### SOURCE RECORDS
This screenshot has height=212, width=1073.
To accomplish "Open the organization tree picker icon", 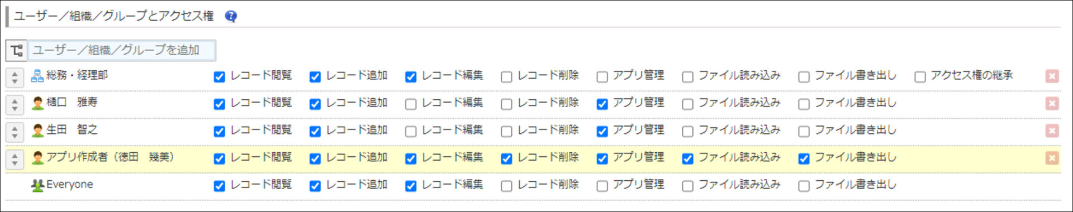I will point(16,50).
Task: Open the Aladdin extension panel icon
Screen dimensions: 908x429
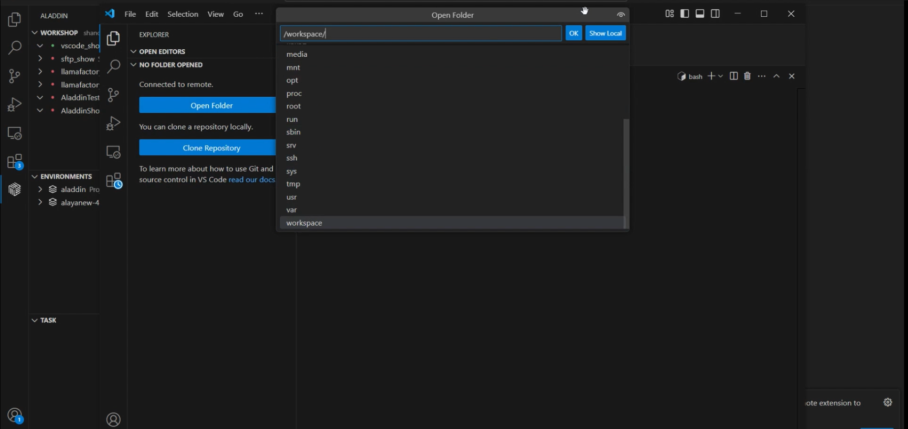Action: (14, 189)
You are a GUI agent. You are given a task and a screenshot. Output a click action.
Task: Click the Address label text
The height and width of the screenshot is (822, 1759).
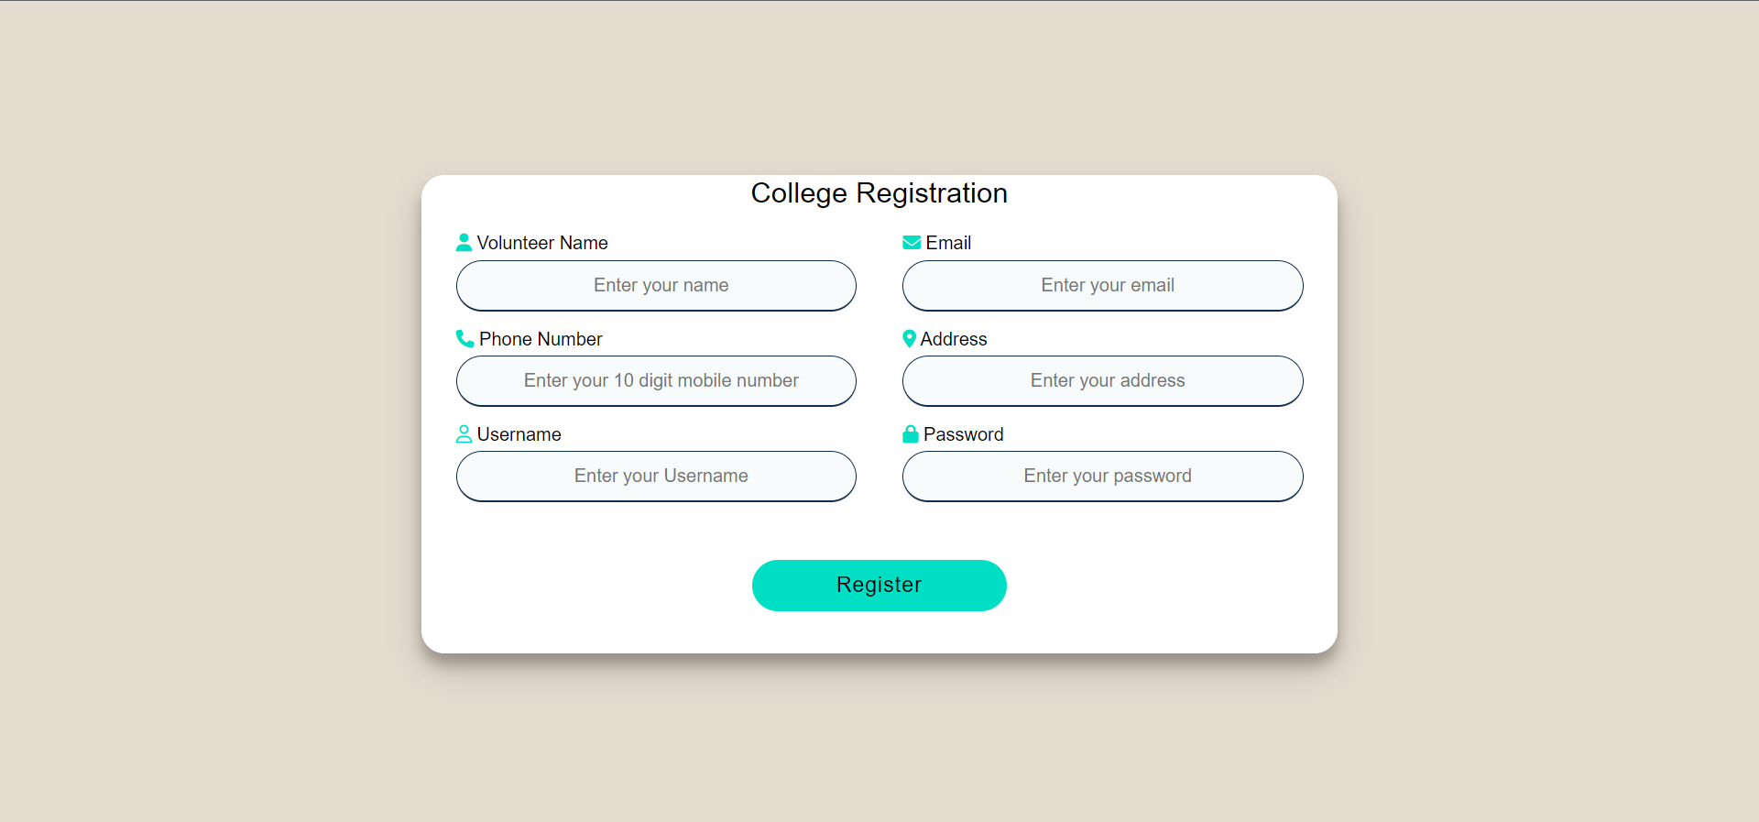[x=954, y=339]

### EXERCISE INSTRUCTIONS
Your answer must be exactly the lines from the one containing "You are a GUI" through the last line of the records above, both included, with every picture left out.

### COMPLETED TASK
You are a GUI agent. You are given a task and a screenshot. Output a click action.
Task: Click the Address label text
The height and width of the screenshot is (822, 1759).
[x=954, y=339]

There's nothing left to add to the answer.